In the last couple of weeks, we have witnessed significant rise of yields across the globe due to hawkish stance of main central banks and scare of inflation being less temporary than previously thought. On top of that, energy crises in Europe and Asia are heating which drives inflation expectations further. In this brief article we are looking at the main drivers of the latest jump of nominal yields and what could we expect in the following months.
Our latest blogs written by my colleague Ivan and me, were describing the latest moves by major central banks. Namely, on its last monetary policy meeting, Fed decided to taper their purchases before the end of 2021 while mentioning that their asset purchase program could end completely by mid-2022. Furthermore, there were 9 out of 18 officials seeing rates rising already in 2022 which caught investors by surprise. Yields were unchanged after the meeting but started to rise rapidly on the day after, i.e., on that September 22nd US 10y stood at 1.30% while only a week later it reached 1.55% which was the largest move up since March 2020 when all asset prices’ correlation went to 1. Going on, ECB also decided to taper their purchases although it called it only recalibration as Ms Lagarde did not want to sound too hawkish. As we wrote in our pieces, this marked the peak in loose monetary policy and most likely will only go tighter.
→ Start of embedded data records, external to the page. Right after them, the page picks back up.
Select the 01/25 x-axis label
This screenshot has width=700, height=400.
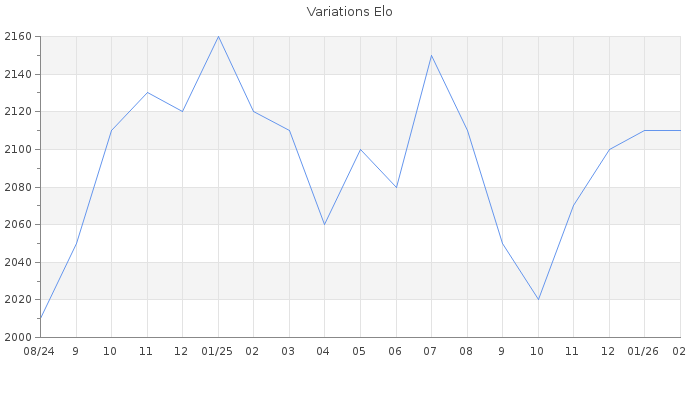click(218, 351)
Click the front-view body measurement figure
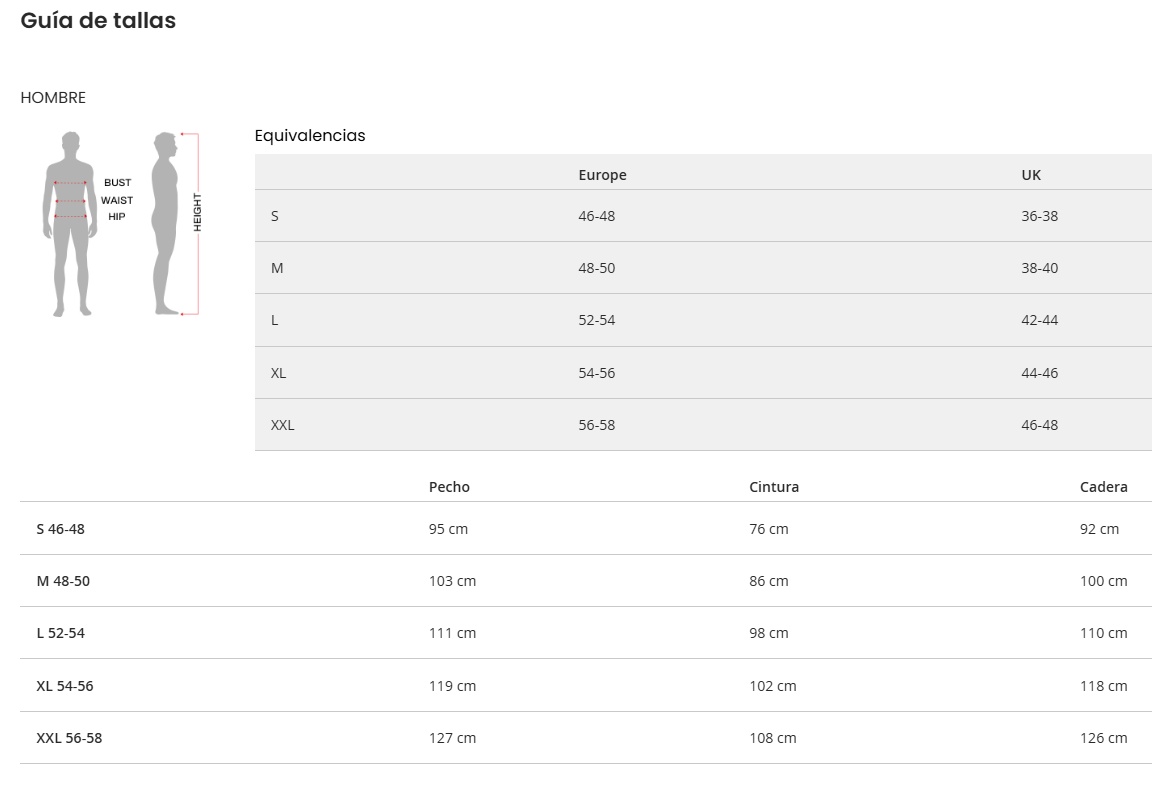Viewport: 1152px width, 786px height. tap(70, 224)
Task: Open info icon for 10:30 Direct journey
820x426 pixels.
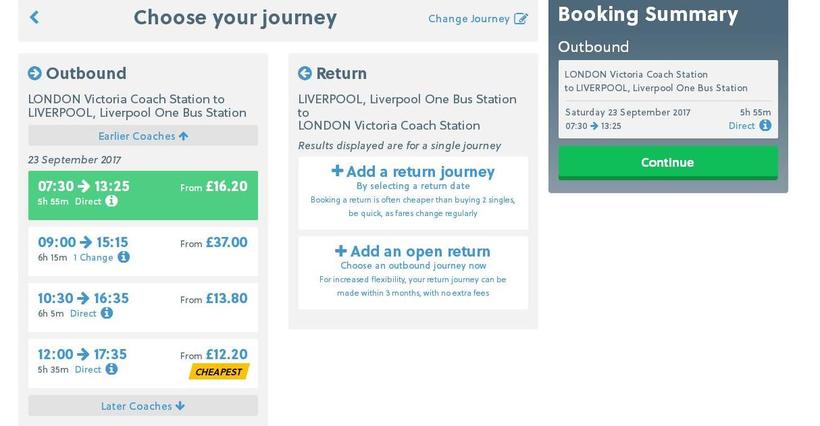Action: click(x=107, y=313)
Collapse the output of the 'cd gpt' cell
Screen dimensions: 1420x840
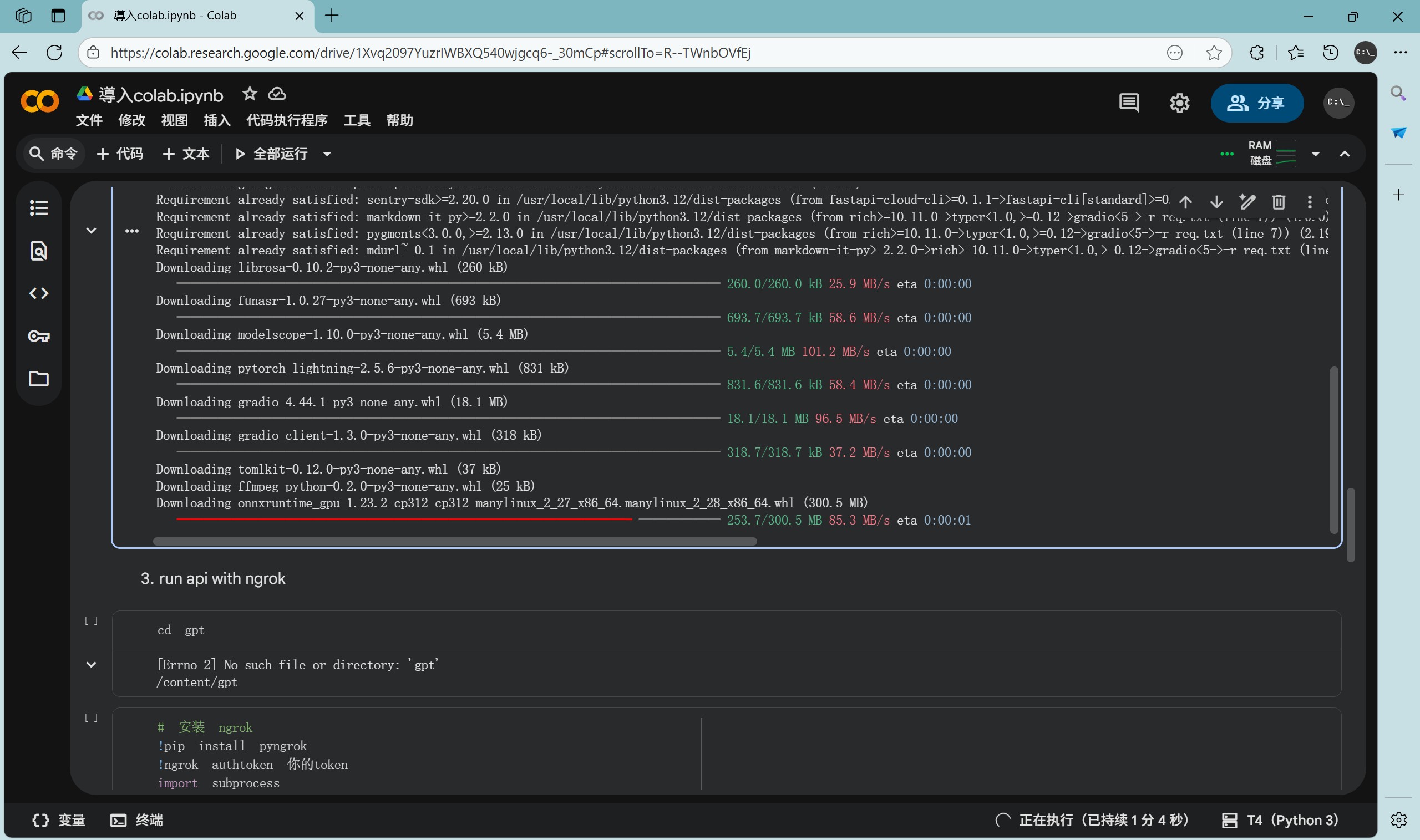pos(91,665)
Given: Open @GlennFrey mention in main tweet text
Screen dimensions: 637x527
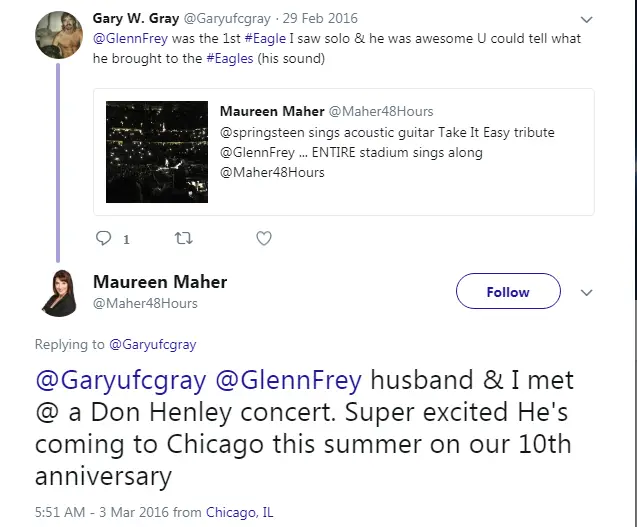Looking at the screenshot, I should coord(288,381).

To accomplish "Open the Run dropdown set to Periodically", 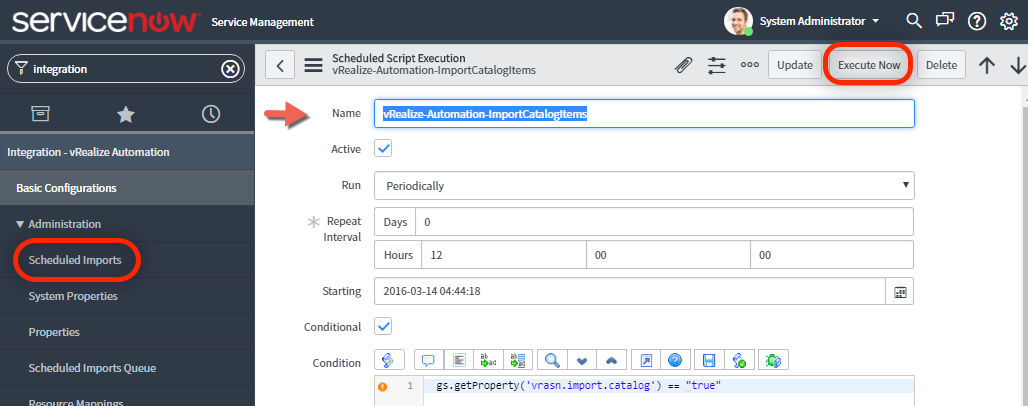I will click(x=644, y=185).
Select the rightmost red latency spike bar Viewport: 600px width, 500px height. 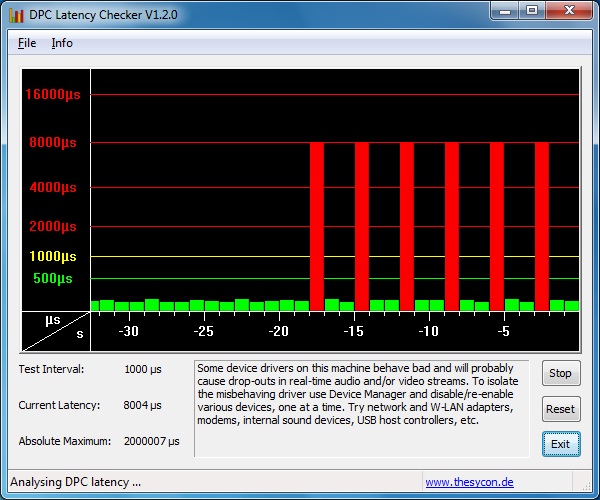point(542,225)
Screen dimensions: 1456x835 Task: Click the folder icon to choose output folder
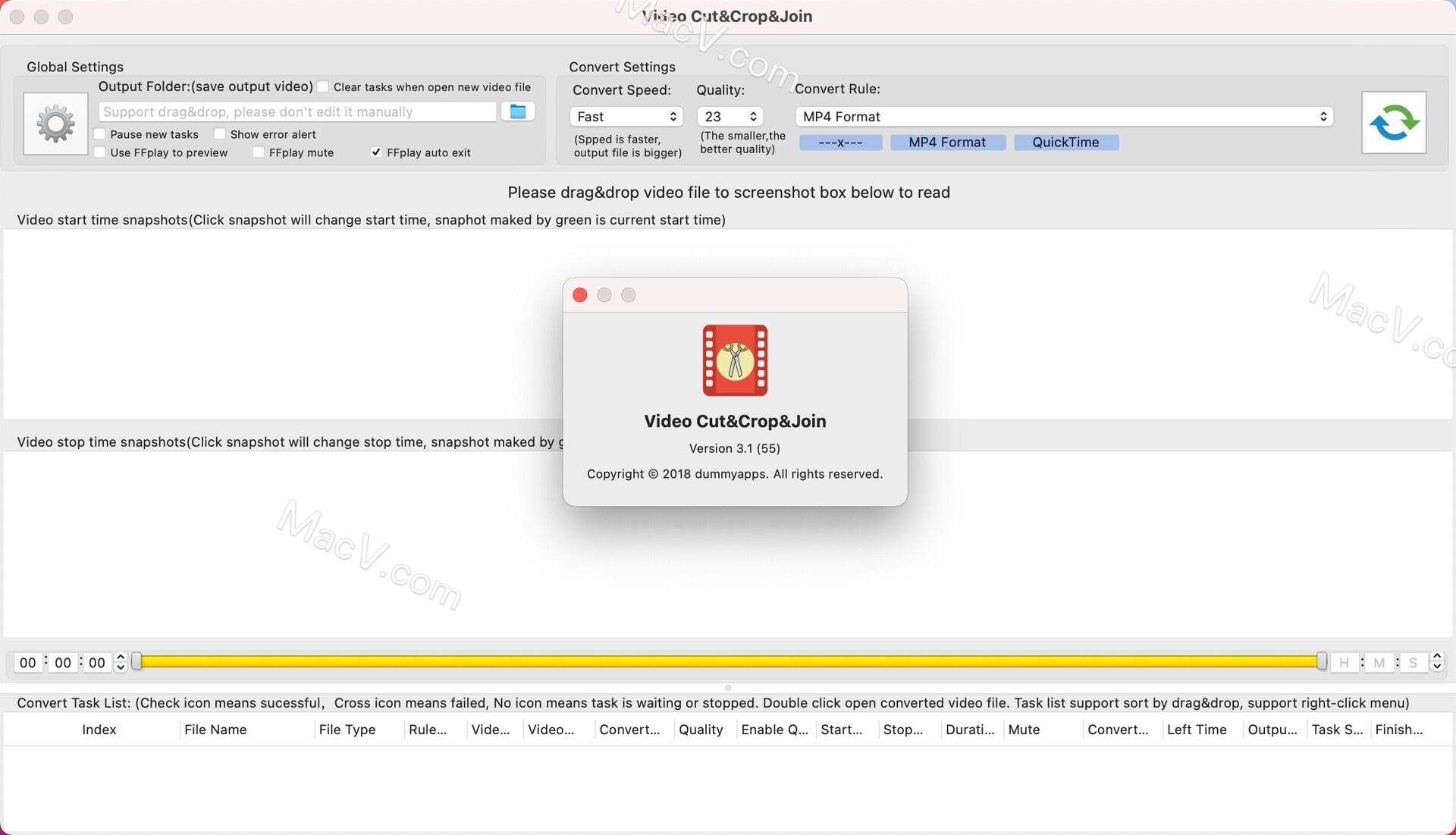517,111
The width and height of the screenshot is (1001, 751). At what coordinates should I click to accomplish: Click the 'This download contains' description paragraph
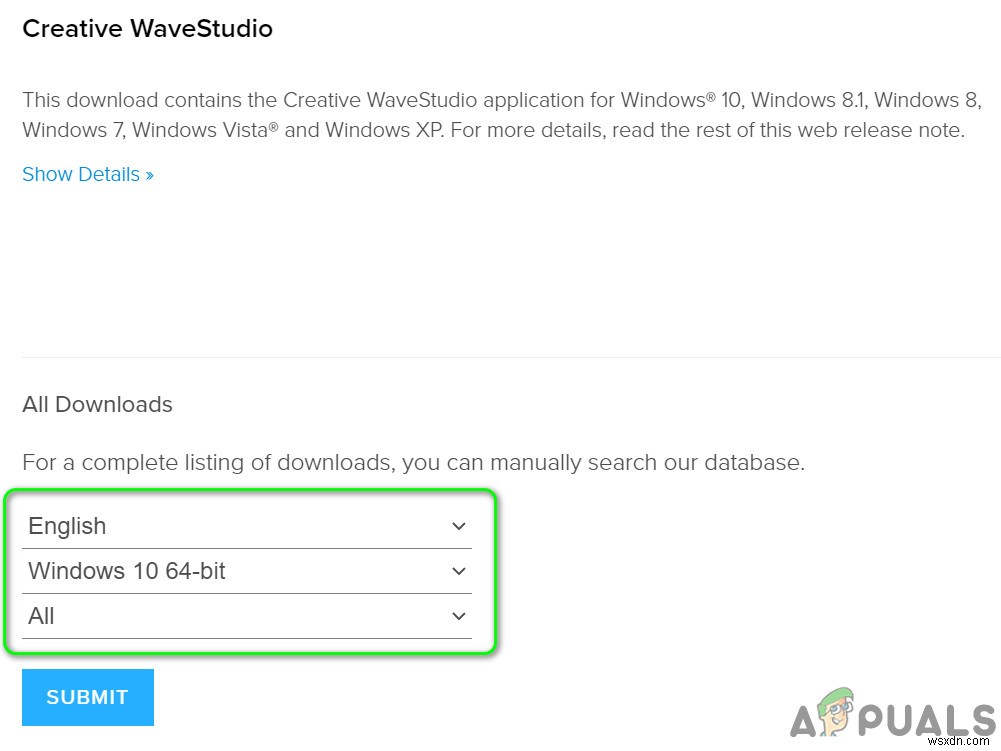coord(500,115)
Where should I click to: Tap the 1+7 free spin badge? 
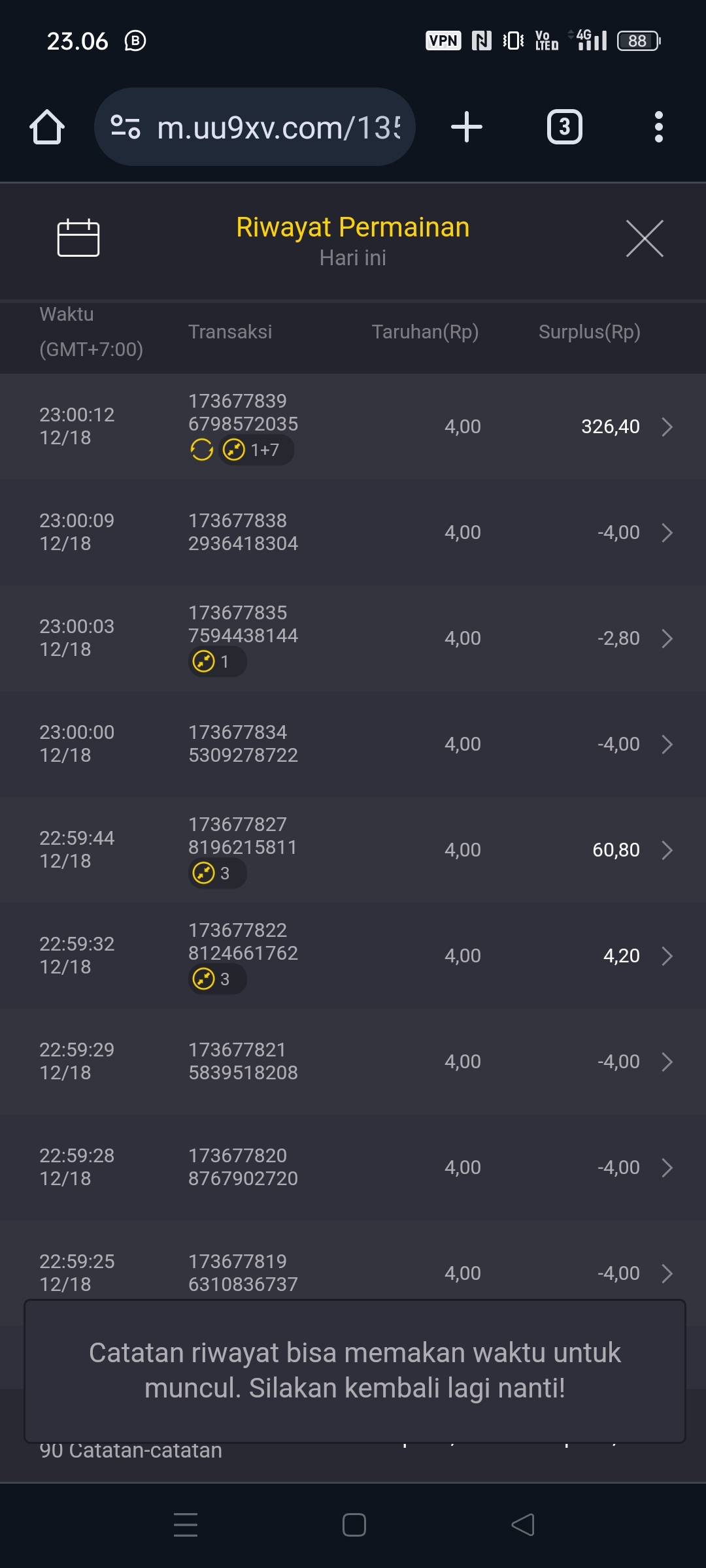[x=256, y=450]
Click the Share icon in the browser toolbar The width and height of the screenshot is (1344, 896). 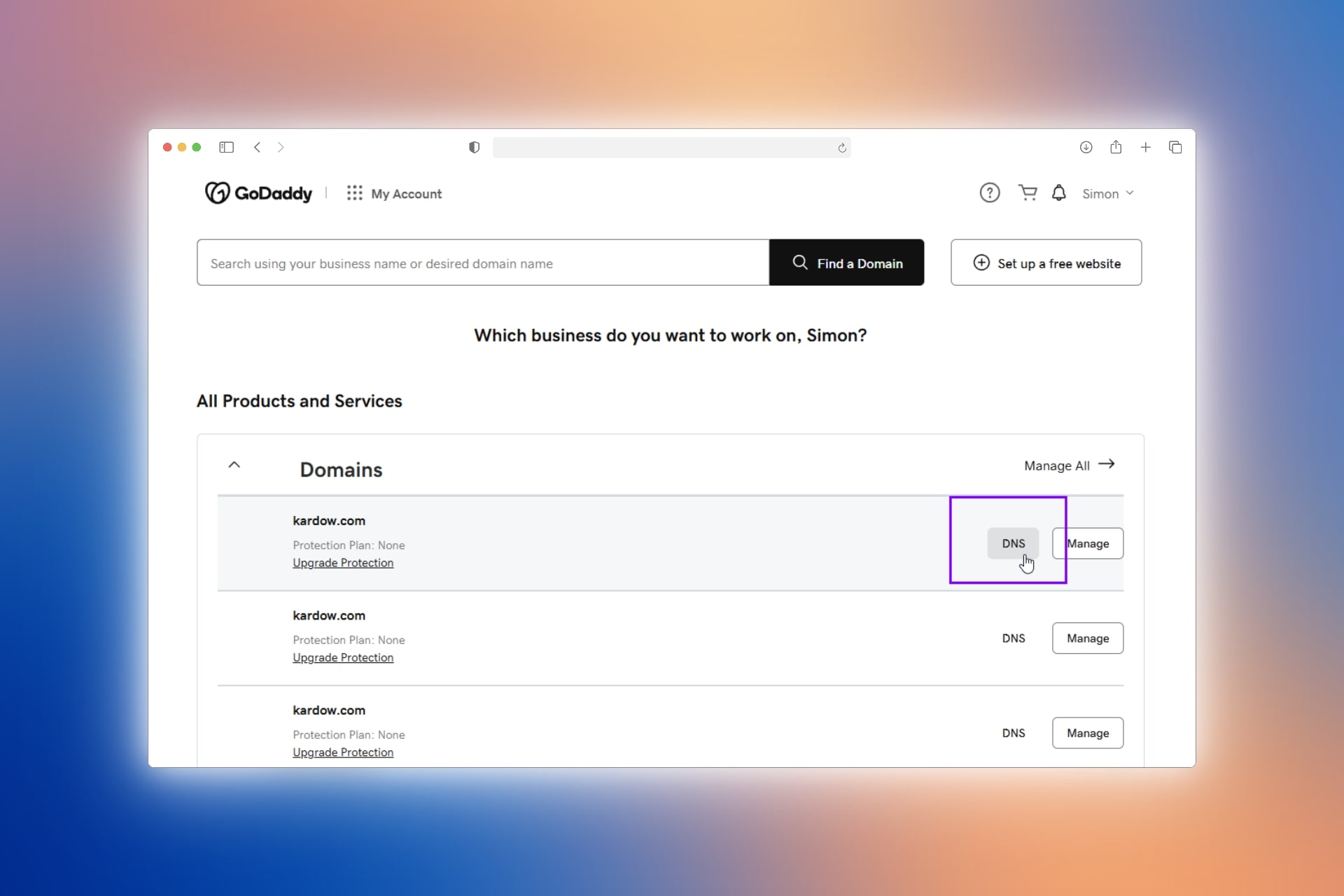pyautogui.click(x=1116, y=147)
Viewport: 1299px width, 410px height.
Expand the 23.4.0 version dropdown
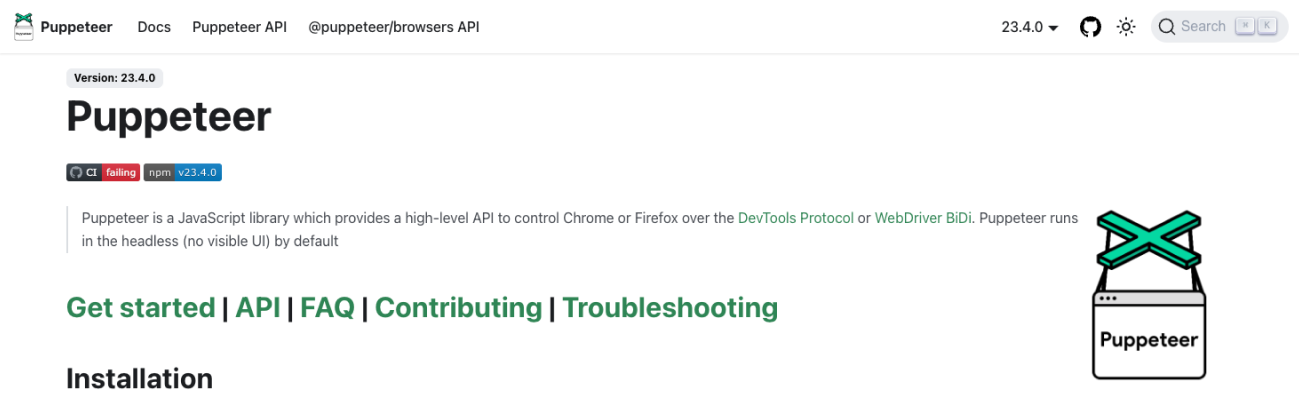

Talking about monetary policy, one does not omit recent surge in energy prices with natural gas and power prices going through the roof. Main reasons for the surge of natural gas in Europe are continuing decline in gas production in Europe, lower pipeline imports from Russia, lower LNG imports due to Asian demand and due to financial speculation on the energy sector. Meanwhile, 5 EU nations issued statement suggesting common EU approach in dealing with current energy crisis, meaning that European public is becoming nervous just before the winter season. As many commodity prices are rising to their multiyear or even multi decade highs, consumers are increasing their inflation expectations which could be detrimental to transitory story. EUR 5y5y inflation swap breached 1.80% level and currently stands at the highest level since 2015. One of the consequences of the increased inflation expectations and higher inflation at the moment are possible wage increases as workers want their piece of inflation cake. Despite unemployment levels in EU or USA are still above pre-covid levels, there are doubts that workers will quickly come back to the labor force even when corona packages are out of the picture. All in all, there are more and more evidence that inflation could show to be more stubborn than investors and central bankers thought in the first place.
However, there are two arguments that could stop yields from surging further. The first one is growth deceleration among major economies, as it could stop central banks in their hawkish intentions. Most of the high frequency data shows that GDP growth decelerated in the end of third quarter and there are no clear signs of growth reacceleration even if you bear in mind that corona cases in the world started to fall once again. Another thing that could drive yields lower would be higher yields. Namely, in scenario where yields rise too fast, that should hurt most of the equity indices, resulting in investors hiding into safe assets such as bund and USTs. Nevertheless, in the last couple of days we saw correlation going from slightly negative to positive, meaning that investors no more see 10Y year papers with fixed coupon as safe assets, especially when commodity prices go on a wild ride like these days.
In any case, bonds are once again under attack and this time it did not catch so many investors with surprise as it did in February 2021. Looking ahead, even in case energy prices normalize soon, we do not expect yields to go down abruptly as they did before this summer as inflation story is now becoming more serious due to increased inflation expectations that could be sticky while central banks already decided to change their stance and slowly start to tighten their policies. On the other hand, we do not expect global growth to slow dramatically and in case it decelerates further, inflation could stay above the central banks’ targets as many issues are on the supply side which could take a while before they are solved in full.